We even see this application (forgive the pun) today in everyday life. We might not have to lick stamps anymore, but we all still use them for regular mail correspondence. The postal stamp, which initially cost one penny in the UK, revolutionized the sticker concept in 1840. Its development overhauled their postal system and popularized what was called the “Penny Black” stamp. This postage stamp had an adhesive backing that became active when moistened when it was time to attach it, much in the same way traditional stamps are used to this very day.
But even before that, we can see its modern origins. In the 1700s, objects and documents were being stamped with revenue and tax stamps using glue paste. Décalquer, a method developed by French artist Simon Ravenet, included pressing tissue paper between colored copper plates before transferring the patterns on the paper to porcelain or ceramic surfaces. This is how the term “decal” came to be used, and just about everyone uses this term to describe such things today. If you’ve ever built a model airplane, you know this concept quite well.
The advent of lithography and the printing methods associated with it was already in use by the late 19th century. Lithographic printing was considerably simpler, more affordable, and could print in a wide range of colors. Everyone who had anything to sell could now create original adverts for their goods much more easily as a result. Making these adverts adhere to the surfaces of boxes and products that would be shipped over great distances (while being exposed to various temperatures) before being sold was still a considerable challenge, however. Farmers and manufacturers also needed a reliable method to quickly identify products in boxes and prevent labels from peeling off packages in varying temperatures when refrigerated train cars were introduced for moving food and produce across continents and boundaries. As a result, lithographic labels with gummy adhesive were added, and these labels started to appear on fruit crates, soap boxes, medicine bottles, and packages of cigars and cigarettes. It was the one simple answer to everything.

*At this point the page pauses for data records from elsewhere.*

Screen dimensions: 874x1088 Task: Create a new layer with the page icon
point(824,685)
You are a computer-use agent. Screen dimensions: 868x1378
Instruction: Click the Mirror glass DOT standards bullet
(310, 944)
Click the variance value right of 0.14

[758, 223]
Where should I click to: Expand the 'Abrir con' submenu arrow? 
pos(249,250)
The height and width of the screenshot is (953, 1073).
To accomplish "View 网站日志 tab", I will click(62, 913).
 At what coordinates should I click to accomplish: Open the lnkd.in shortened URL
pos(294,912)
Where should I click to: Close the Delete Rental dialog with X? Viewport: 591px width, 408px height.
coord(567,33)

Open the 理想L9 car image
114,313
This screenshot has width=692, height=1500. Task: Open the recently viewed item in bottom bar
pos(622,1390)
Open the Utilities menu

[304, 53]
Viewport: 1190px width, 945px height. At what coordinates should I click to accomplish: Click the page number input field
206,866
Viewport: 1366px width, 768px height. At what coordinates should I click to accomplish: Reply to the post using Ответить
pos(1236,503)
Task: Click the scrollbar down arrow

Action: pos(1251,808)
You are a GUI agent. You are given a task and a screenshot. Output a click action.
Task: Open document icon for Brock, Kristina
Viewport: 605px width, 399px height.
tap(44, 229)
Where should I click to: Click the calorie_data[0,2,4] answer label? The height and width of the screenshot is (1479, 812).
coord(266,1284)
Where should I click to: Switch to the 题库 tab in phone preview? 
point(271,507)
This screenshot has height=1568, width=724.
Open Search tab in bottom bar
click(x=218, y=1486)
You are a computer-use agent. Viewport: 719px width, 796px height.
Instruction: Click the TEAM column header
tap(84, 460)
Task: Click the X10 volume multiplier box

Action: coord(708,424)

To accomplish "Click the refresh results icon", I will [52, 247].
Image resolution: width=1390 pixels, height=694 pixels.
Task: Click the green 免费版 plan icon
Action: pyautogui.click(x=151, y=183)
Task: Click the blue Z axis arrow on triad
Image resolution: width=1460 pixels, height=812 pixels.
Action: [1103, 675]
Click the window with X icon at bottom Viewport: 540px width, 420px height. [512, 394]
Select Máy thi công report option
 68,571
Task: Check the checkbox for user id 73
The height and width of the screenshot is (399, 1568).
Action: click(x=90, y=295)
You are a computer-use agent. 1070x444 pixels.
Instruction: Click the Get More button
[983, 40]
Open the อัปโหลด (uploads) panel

The pressure-sensitive device that made self-adhesive labels with peel-off backings that could be die-cut into any size or shape was invented in 1935 by American inventor R. Stanton Avery, also known as the “father of modern stickers”, by combining machine parts, a saber saw, and a variety of printing materials. This was the true beginning of the “sticker” as we know it today. A close to century-old process, more popular and commonplace today as ever before.
Uses for these items did change as consumers also wanted them and not just for business and manufacturing issues. Once the ease of use of self-adhesive stickers was shown, it greatly increased their appeal. Self-adhesive labels and specialized pigments were coupled by later developers in the 1940s to create an alternative to the pervasive, opinionated “bumper signs” that people used to tie to car bumpers with pieces of rope. By the 1960s, bumper stickers could be found on cars across all of North America’s main highways. Once they were seen in use, people began to realize that bumper stickers may be both entertaining and educational and might explain their subsequent popularity. During the 1960s, stickers could be found in candy boxes, trading card packs, and souvenir shops all over the world.
“Stickermania” may have reached its peak in the 1990’s, but their popularity is growing again today. Stickers now have perforations, can be smelly, furry, scaly, puffy, or glow in the dark. For the marketing of TV shows, musicians, movies, and toys, stickers are still widely used. Many people keep collections of stickers in books unused, while others apply them to everything from clothing to baggage to buildings to laptops. Popular sticker art developed as a result of artists creating stickers and sticking them on walls and underpasses in larger cities, turning public spaces into galleries of a sort.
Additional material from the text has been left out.